## TO DO
Copy out the lines of the listing between the line holding "Open フォロワー一覧 followers list icon" and the line holding "(x=806, y=128)", inclusive, character for character.

## TASK MATERIAL
>> Begin

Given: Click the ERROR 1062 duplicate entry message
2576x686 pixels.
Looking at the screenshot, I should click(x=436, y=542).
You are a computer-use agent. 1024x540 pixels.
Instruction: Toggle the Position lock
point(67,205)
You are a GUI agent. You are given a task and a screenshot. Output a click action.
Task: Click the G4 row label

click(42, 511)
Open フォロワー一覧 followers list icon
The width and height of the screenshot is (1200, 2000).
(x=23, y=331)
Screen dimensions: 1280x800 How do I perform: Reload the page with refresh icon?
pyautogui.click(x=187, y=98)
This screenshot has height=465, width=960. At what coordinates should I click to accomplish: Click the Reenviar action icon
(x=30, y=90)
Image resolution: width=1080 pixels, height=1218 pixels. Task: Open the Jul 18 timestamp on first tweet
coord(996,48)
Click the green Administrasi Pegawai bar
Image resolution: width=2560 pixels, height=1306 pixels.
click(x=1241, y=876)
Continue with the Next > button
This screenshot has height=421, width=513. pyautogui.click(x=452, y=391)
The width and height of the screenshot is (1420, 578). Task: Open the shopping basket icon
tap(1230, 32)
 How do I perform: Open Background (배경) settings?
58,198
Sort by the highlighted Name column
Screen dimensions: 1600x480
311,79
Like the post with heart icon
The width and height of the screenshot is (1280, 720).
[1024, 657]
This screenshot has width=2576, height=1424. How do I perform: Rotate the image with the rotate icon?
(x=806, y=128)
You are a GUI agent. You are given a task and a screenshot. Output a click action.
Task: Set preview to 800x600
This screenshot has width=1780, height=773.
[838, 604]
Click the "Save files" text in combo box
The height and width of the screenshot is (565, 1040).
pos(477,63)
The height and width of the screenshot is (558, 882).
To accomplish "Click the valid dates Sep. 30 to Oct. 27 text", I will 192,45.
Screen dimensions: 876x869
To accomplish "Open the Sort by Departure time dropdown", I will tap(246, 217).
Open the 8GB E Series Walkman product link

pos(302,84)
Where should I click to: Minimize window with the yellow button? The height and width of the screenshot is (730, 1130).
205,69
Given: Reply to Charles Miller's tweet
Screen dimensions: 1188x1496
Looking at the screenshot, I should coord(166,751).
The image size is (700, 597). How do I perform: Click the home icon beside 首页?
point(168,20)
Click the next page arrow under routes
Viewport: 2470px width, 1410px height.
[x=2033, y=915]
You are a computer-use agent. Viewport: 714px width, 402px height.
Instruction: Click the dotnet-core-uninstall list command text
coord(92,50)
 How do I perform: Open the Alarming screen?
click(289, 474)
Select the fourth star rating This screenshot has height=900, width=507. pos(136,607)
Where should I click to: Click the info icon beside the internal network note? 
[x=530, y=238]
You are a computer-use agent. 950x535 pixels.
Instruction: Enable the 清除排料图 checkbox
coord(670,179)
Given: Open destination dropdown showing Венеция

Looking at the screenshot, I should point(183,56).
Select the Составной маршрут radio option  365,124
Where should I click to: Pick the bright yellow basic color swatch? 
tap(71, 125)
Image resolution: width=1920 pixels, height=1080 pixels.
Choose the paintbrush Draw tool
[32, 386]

>> End

## COMPLETE RESPONSE
Open フォロワー一覧 followers list icon
The width and height of the screenshot is (1200, 2000).
(x=23, y=331)
Screen dimensions: 1280x800 How do I perform: Reload the page with refresh icon?
pyautogui.click(x=187, y=98)
This screenshot has height=465, width=960. At what coordinates should I click to accomplish: Click the Reenviar action icon
(x=30, y=90)
Image resolution: width=1080 pixels, height=1218 pixels. Task: Open the Jul 18 timestamp on first tweet
coord(996,48)
Click the green Administrasi Pegawai bar
Image resolution: width=2560 pixels, height=1306 pixels.
click(x=1241, y=876)
Continue with the Next > button
This screenshot has height=421, width=513. pyautogui.click(x=452, y=391)
The width and height of the screenshot is (1420, 578). Task: Open the shopping basket icon
tap(1230, 32)
 How do I perform: Open Background (배경) settings?
58,198
Sort by the highlighted Name column
Screen dimensions: 1600x480
311,79
Like the post with heart icon
The width and height of the screenshot is (1280, 720).
[1024, 657]
This screenshot has width=2576, height=1424. How do I perform: Rotate the image with the rotate icon?
(x=806, y=128)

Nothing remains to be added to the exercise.